__WORK TO COMPLETE__: Pull every line that includes the word "slider" out of the data below and copy it.
----- DATASET RECORDS
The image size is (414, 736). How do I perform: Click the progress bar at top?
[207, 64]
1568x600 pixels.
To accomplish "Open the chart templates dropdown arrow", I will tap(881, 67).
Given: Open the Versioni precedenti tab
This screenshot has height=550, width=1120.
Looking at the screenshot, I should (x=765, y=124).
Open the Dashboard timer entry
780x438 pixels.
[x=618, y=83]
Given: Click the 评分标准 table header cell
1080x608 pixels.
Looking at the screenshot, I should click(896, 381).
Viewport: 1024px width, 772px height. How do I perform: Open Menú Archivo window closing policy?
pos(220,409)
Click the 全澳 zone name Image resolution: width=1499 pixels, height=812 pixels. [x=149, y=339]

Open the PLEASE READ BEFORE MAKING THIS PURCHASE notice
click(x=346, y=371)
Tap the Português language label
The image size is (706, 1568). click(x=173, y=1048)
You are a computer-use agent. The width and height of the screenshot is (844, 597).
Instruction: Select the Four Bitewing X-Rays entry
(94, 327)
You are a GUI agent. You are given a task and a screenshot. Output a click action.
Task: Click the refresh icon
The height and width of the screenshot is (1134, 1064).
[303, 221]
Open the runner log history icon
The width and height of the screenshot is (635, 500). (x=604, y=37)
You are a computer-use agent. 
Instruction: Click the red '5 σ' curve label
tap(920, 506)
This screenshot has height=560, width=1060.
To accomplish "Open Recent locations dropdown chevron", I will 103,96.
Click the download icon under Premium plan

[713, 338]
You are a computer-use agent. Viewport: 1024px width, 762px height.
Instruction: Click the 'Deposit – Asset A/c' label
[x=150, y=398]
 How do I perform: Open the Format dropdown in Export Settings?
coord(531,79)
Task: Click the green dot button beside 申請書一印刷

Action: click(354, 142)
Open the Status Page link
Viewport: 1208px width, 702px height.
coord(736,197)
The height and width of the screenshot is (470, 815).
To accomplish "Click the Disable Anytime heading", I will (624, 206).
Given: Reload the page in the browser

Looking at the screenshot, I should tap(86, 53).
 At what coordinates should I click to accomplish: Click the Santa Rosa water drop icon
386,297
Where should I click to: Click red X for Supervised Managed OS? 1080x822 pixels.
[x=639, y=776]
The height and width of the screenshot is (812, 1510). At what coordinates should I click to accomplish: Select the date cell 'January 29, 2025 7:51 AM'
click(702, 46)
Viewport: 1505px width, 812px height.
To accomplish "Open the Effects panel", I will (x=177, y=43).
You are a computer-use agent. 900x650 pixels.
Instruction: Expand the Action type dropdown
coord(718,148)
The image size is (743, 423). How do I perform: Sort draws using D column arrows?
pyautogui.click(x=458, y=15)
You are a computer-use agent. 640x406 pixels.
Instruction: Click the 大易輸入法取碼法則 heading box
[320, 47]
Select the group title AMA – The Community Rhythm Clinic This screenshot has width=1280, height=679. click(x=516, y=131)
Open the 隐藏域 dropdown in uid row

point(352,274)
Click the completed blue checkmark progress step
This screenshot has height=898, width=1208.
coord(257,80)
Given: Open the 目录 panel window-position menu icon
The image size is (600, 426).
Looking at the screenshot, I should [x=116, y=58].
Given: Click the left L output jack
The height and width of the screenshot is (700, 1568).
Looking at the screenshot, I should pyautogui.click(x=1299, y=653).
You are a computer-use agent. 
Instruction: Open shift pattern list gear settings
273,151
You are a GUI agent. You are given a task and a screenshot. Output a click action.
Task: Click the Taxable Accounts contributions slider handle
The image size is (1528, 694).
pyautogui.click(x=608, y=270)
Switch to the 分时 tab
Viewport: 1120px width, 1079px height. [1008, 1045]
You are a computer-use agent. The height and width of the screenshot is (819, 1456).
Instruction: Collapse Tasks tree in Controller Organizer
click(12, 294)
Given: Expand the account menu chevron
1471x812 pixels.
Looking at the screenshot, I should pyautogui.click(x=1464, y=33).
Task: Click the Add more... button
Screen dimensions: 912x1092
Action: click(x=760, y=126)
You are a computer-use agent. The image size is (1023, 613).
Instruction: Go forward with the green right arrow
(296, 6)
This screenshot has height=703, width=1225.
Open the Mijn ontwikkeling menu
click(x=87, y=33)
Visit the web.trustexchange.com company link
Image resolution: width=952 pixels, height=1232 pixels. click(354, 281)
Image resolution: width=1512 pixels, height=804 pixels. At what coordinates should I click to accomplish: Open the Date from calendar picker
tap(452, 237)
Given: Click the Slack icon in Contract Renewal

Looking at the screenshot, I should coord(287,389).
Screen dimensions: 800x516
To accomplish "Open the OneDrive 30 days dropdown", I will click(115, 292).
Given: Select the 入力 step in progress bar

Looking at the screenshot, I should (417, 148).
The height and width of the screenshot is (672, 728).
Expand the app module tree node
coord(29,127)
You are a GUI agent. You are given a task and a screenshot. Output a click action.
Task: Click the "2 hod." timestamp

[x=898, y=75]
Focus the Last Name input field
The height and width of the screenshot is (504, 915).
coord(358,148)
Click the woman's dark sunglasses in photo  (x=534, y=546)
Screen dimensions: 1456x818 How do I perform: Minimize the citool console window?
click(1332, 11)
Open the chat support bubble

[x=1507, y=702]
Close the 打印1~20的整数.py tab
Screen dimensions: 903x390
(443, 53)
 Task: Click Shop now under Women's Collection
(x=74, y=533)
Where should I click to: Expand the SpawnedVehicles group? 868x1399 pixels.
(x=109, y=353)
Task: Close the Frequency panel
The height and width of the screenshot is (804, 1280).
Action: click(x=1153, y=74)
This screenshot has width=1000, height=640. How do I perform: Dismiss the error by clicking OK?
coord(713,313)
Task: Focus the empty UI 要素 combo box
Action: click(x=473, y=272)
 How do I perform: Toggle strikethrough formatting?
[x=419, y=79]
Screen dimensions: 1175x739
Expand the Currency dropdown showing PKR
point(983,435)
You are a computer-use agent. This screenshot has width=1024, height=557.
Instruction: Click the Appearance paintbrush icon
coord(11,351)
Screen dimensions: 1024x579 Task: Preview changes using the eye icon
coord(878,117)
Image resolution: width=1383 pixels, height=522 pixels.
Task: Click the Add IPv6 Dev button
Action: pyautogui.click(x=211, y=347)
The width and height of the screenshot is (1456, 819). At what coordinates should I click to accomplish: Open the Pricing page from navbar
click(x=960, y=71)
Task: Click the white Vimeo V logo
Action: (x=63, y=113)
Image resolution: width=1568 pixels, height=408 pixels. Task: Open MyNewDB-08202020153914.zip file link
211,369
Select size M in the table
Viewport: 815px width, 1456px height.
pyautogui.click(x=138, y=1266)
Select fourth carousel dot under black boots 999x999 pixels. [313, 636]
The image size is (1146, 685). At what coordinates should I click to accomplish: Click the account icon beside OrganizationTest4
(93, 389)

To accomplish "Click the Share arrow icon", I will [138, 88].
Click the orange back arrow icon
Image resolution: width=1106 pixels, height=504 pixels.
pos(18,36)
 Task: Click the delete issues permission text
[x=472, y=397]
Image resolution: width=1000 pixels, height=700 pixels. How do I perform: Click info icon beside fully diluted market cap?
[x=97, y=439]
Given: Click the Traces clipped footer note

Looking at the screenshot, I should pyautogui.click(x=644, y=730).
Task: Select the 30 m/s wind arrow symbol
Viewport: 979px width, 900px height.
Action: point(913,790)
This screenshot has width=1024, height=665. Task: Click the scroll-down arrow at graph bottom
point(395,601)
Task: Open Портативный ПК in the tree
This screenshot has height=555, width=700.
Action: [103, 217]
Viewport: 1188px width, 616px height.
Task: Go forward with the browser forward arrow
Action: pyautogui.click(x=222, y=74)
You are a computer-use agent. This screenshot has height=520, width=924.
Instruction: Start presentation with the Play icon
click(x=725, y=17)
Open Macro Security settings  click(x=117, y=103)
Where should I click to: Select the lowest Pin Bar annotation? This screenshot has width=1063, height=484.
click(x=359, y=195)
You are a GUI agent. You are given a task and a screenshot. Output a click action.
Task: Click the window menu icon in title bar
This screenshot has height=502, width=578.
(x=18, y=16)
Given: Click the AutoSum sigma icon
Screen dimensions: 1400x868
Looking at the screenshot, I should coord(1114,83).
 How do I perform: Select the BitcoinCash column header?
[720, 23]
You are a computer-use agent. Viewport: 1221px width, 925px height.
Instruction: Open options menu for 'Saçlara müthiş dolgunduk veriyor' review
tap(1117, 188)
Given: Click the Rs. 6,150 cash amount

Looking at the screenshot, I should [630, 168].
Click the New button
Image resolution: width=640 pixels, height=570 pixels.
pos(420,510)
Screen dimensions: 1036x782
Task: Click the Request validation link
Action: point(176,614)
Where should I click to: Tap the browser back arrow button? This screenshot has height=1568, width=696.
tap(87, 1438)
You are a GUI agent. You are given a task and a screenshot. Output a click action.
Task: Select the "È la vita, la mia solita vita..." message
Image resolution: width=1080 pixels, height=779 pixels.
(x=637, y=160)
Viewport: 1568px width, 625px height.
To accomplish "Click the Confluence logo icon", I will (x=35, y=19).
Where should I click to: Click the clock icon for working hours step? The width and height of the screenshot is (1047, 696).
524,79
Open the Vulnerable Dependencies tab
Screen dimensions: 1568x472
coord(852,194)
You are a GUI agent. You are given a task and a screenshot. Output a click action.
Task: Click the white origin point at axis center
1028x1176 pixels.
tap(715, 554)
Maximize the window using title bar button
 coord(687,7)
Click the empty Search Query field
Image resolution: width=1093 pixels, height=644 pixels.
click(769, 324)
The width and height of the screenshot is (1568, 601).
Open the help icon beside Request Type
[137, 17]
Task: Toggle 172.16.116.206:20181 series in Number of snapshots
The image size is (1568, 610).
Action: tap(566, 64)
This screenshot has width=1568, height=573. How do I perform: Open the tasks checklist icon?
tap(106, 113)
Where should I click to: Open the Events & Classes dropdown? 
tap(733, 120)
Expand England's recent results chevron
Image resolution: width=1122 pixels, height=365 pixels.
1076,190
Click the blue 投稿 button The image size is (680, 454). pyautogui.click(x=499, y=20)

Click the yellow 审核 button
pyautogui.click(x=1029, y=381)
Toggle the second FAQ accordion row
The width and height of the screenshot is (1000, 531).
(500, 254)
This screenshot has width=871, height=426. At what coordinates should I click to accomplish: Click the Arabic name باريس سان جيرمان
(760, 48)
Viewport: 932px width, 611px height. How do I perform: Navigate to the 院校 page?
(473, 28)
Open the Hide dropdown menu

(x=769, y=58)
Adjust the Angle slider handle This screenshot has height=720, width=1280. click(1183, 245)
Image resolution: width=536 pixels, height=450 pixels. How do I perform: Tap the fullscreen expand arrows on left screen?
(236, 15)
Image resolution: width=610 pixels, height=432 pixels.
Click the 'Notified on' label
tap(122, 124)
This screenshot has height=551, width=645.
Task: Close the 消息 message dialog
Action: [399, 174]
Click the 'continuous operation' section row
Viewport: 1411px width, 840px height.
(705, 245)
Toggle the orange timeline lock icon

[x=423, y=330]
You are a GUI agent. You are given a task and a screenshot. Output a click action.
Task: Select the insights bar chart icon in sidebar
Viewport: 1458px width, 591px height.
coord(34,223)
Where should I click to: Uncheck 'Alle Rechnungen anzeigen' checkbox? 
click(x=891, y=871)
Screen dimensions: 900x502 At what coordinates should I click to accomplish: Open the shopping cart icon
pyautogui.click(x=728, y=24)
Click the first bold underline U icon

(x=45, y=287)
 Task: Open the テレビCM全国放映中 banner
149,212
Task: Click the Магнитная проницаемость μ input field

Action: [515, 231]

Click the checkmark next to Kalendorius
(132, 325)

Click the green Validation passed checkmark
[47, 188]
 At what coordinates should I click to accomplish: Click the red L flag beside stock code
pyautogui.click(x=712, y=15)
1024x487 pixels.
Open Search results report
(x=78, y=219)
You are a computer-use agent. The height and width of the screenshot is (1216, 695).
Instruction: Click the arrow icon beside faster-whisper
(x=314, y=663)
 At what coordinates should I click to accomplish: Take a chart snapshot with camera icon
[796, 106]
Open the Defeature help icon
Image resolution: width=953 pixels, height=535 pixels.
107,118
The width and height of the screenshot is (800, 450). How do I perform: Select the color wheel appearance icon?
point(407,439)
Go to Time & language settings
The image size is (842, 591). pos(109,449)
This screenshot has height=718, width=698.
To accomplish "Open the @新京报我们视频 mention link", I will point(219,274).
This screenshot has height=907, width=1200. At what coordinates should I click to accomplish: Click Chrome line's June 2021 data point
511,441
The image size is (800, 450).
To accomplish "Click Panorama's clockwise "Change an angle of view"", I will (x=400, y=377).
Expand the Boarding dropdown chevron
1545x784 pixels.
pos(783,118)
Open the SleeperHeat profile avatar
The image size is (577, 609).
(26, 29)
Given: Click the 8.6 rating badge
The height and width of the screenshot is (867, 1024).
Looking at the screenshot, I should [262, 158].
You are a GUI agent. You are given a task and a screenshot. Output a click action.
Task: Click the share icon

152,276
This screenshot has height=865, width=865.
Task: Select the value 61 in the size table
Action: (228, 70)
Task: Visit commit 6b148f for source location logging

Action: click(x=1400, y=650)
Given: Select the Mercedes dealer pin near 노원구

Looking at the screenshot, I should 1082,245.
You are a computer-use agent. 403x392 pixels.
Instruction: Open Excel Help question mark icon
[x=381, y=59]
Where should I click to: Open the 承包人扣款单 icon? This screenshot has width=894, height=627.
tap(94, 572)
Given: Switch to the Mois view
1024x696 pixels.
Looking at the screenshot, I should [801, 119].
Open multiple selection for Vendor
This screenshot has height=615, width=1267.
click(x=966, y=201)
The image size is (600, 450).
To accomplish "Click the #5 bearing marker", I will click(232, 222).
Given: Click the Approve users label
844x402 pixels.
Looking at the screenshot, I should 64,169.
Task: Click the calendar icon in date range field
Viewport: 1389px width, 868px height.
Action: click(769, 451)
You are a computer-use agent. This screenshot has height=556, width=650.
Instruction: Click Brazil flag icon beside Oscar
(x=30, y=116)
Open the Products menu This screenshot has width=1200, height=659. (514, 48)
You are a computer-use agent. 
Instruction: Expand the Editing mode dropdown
----------
__ANSWER BOX__:
Task: Click the Taxable Accounts contributions slider handle
Adjust the Angle slider handle This screenshot has height=720, width=1280. click(1183, 245)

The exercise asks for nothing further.